Cardinal Müller's pronouncement was strong and articulate, but it is not the only one that has appeared in recent weeks. The new fact, which offers us a key to interpreting the upcoming Conclave, is the descent into the field of bishops and cardinals who had never before publicly expressed perplexity or criticism of Pope Francis. Until now, in fact, the most significant reactions to the drift of the Bergoglian pontificate had been the Supplica filiale signed in 2015 by hundreds of thousands of signatories worldwide, the Correctio filialis presented in 2017 by a group of Catholic theologians and intellectuals, and the Dubia presented by a number of eminent cardinals, including Cardinals Raymond Leo Burke and Walter Brandmüller in 2016 and 2023.


This time, it is different. One after another, the dissonant voices are those of the bishops of Ghana, Zambia, Malawi, Togo, Benin, Cameroon, Kenya, Nigeria, Congo, Rwanda, Angola, and São Tomé, virtually all African bishops, while the Pan-African Bishops' Conference issued a call for concerted action, signed by Cardinal Fridolin Ambongo, Metropolitan Archbishop of Kinshasa, who received the cardinalatial purple on Oct. 5, 2019, from Pope Francis. 

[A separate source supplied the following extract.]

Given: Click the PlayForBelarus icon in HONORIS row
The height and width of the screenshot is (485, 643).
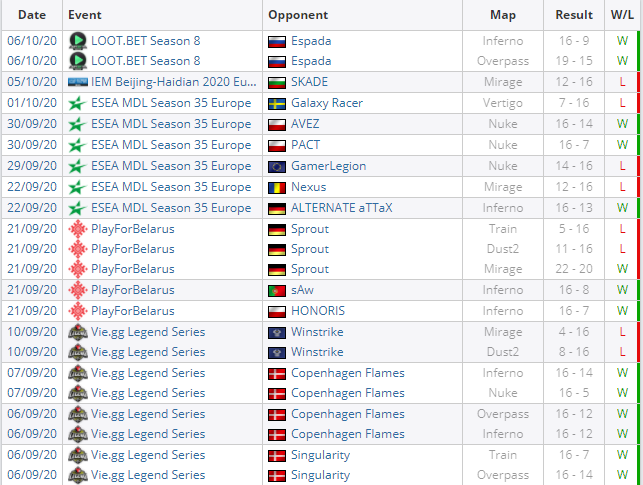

These critical voices were joined by those of Polish bishops, bishops of the two rites, -- Latin and Greek Catholic -- of Ukraine, the Archdiocese of Astana in Kazakhstan, and many other individual dioceses scattered around the world, such as that of Montevideo. Cardinal Daniel Fernando Sturla, archbishop of Montevideo, who was also created a cardinal by Pope Francis on Feb. 14, 2015, and, like Cardinal Ambongo, is one of the electors in the upcoming Conclave.


It may be said that this is a minority, and indeed it is. On the other hand, an even smaller minority are the bishops who have explicitly adhered to the Declaration of the Dicastery of the Doctrine of the Faith. But it is interesting to note that the strongest criticism of Fiducia supplicans has come from precisely those "peripheries" that Pope Francis has so often invoked as the bearers of authentic religious and human values, while the document's philosophy has been endorsed by some bishops' conferences, such as those of Belgium, Germany and Switzerland, which represent the more worldly episcopates that are more distant from the existential problems of the "peripheries."



The vast majority of bishops and cardinals either did not express themselves at all or, when they did, suggested interpreting Fiducia supplicans on a line of consistency, not discontinuity, with the Catechism of the Catholic Church, and with the previous Responsum of March 15, 2021 of the Congregation for the Doctrine of the Faith on the possibility of blessing same-sex unions. An impassable position, that of these cardinals and bishops, both doctrinally and pastorally. The reasons for the ambiguity are probably to be found in the fear of not coming into open conflict with Pope Francis and the media powers that support him. 


However, this magmatic and confused center is not "Bergoglian" and, in its orientation, constitutes the oscillating "Third Party" between the two minorities that will face each other in the upcoming conclave: on the one hand the pole faithful to Church teaching, on the other the pole faithful to the "new paradigm."  The clash will take place in a "sede vacante" situation, when Pope Francis will have already left the scene, the media will be silent, and each voter will be alone before God and his own conscience. Enough to suggest that the next conclave will be contentious, not short and perhaps not without twists and turns.